The pope's Jesuit jokes

The first pope to come from the Society of Jesus says he particularly enjoys jokes about Jesuits, which remind him of “those about the carabinieri in Italy, or Jewish mothers in Yiddish humor.”

Francis shares one as an example:

…I remember the one about the rather vain Jesuit who had a heart problem and had to be treated in a hospital. Before going into the operating room, he asks God: “Lord, has my hour come?”
“No, you will live at least another forty years,” God replies. After the operation, he decides to make the most of it and has a hair transplant, a facelift, liposuction, eyebrows, teeth… in short, he comes out a changed man. Right outside the hospital, he is knocked down by a car and dies. As soon as he appears in the presence of God, he protests: “Lord, but… you told me I would live for another forty years!” “Oops, sorry!” God replies, “I didn’t recognize you…”

With a great sense of self-deprecating humor, the pontiff also has fun recounting the joke of “Pope Francis in America.” In this story, he lands in New York for his apostolic trip, and decides to take the wheel of the limousine sent to pick him up. Speeding, he is pursued and stopped by the police, and the story takes an unexpected twist ...

The Pope also highlights the simplicity of children, who “are examples of spontaneity, of humanity, and they remind us that those who give up their own humanity give up everything, and that when it becomes hard for us to cry seriously or laugh passionately, then we really are on the downhill slope.”

Argentine roots and an avoided shipwreck 

The Pope returns at length to his family roots in Argentina, evoking the sinking of the ship Mafalda in which his grandparents and father were supposed to have embarked. The sinking of the “Italian Titanic” claimed between 300 and 600 lives, a figure that is difficult to establish given the large number of stowaways on board.

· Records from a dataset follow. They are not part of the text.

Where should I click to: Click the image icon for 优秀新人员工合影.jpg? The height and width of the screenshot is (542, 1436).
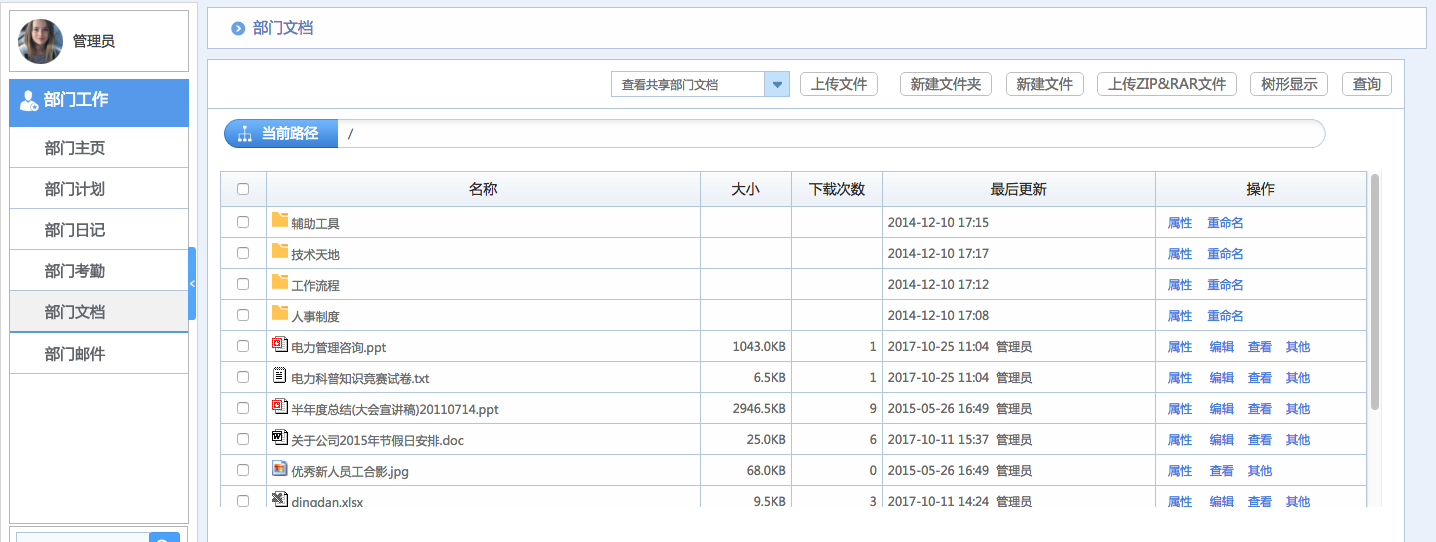pos(280,469)
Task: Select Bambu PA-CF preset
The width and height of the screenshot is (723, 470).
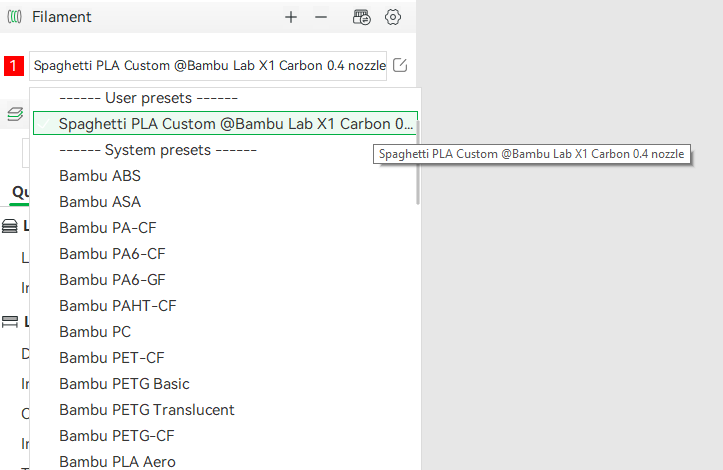Action: tap(108, 228)
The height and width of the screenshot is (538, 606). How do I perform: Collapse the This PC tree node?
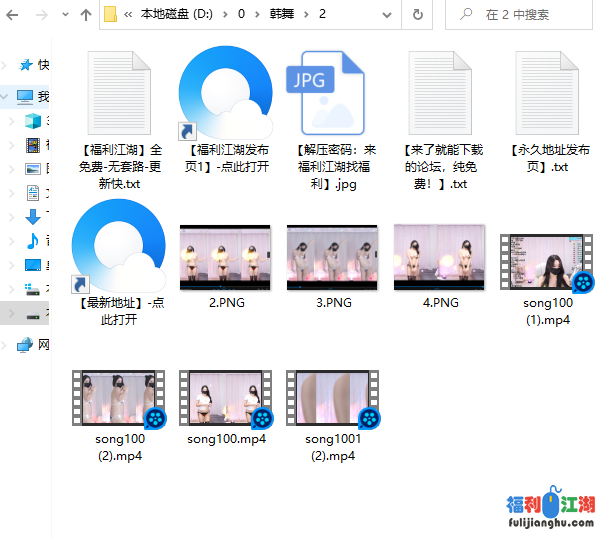(7, 96)
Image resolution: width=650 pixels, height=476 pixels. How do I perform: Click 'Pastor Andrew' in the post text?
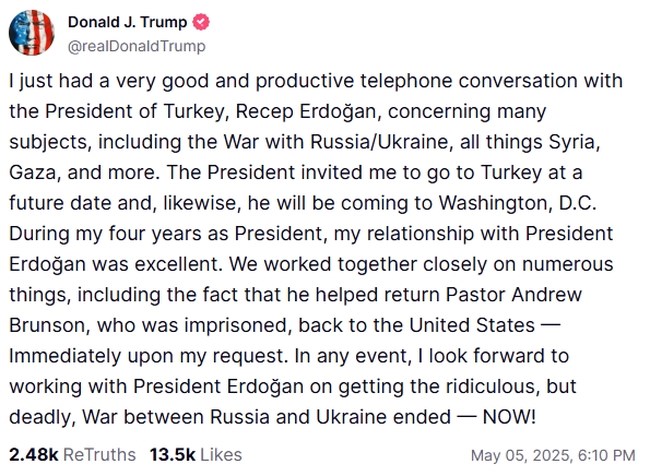pyautogui.click(x=514, y=295)
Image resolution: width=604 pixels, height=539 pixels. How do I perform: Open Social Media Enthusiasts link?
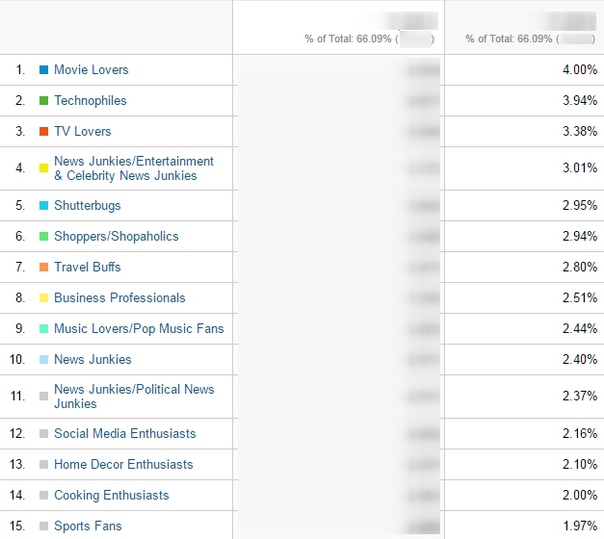pyautogui.click(x=125, y=434)
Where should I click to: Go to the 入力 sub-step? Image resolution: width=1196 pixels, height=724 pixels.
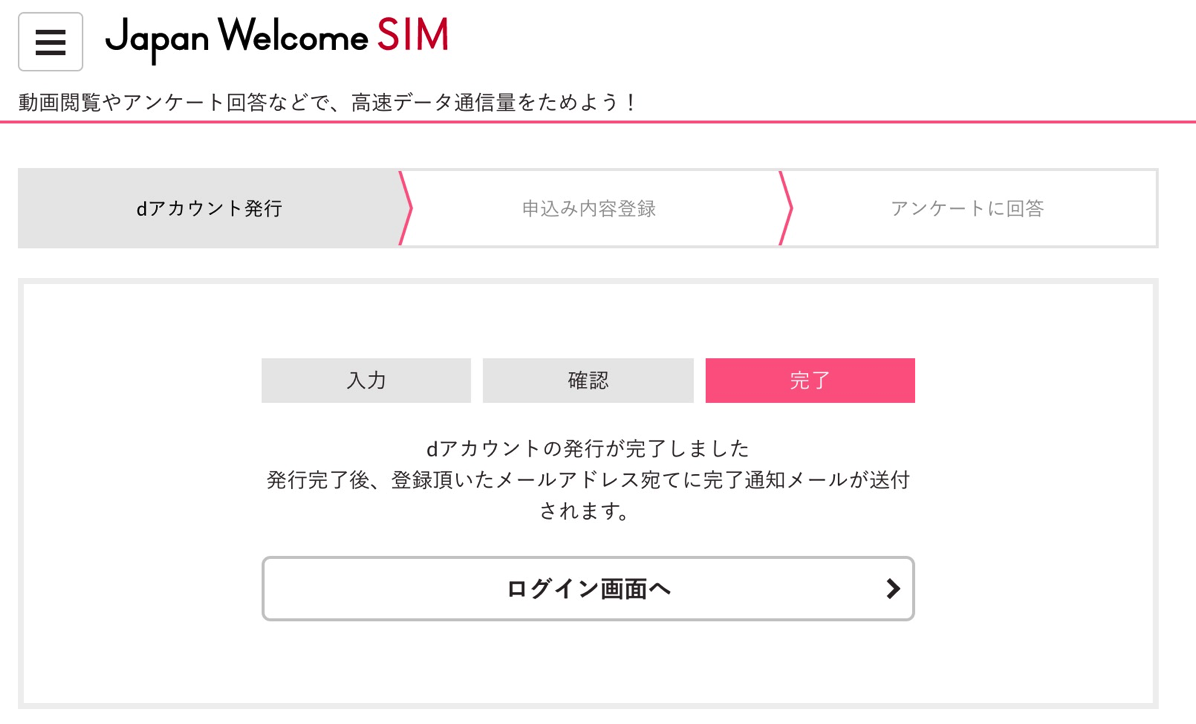pyautogui.click(x=366, y=380)
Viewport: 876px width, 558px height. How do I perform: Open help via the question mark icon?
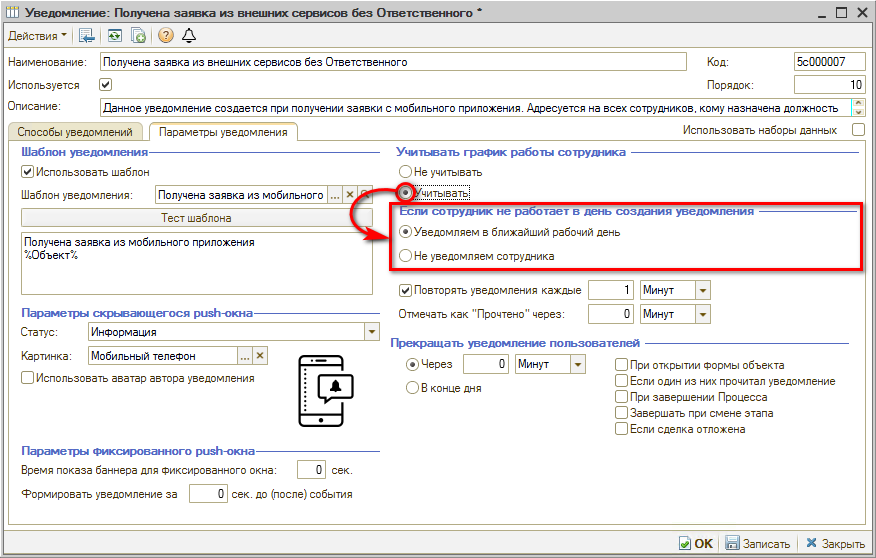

My grandparents and their only son, Mario, the young man who would become my father, had bought their ticket for that long crossing, for this ship that set sail from the port of Genoa on October 11, 1927, bound for Buenos Aires.
But they didn't take it (...).
They couldn’t sell what they owned in time. In the end, reluctantly, the Bergoglio family was forced to exchange their ticket, to delay their departure for Argentina.
That is why I'm here now.
You can't imagine how many times I have found myself thanking Divine Providence.

A close-knit family

Pope Francis pets a dog during a performance of Rony Roller Circus artists
The Pope had a furry friend at the general audience of January 15

Francis also recalls the births of his brothers and sisters to a close-knit family. He also recalls the presence of a pet that marked his childhood: “Churrinche, a small dog of undefined and undefinable breed, whom we named in honor of another indomitable four-legged creature from the Pampas that had belonged to our maternal grandparents.”

Francis describes Argentina as “a young country on a remote and boundless plain, created from one of the most out-of-the-way and suburban colonies of the vast Spanish empire, though without the glittering allure of precious metals. A country whose complex, tragic, and wondrous history is condensed into little more than two centuries and a handful of generations. My homeland, for which I continue to feel just the same great, profound. The people for whom I pray every day, who formed me, who trained and then offered me to others,” adds Pope Francis.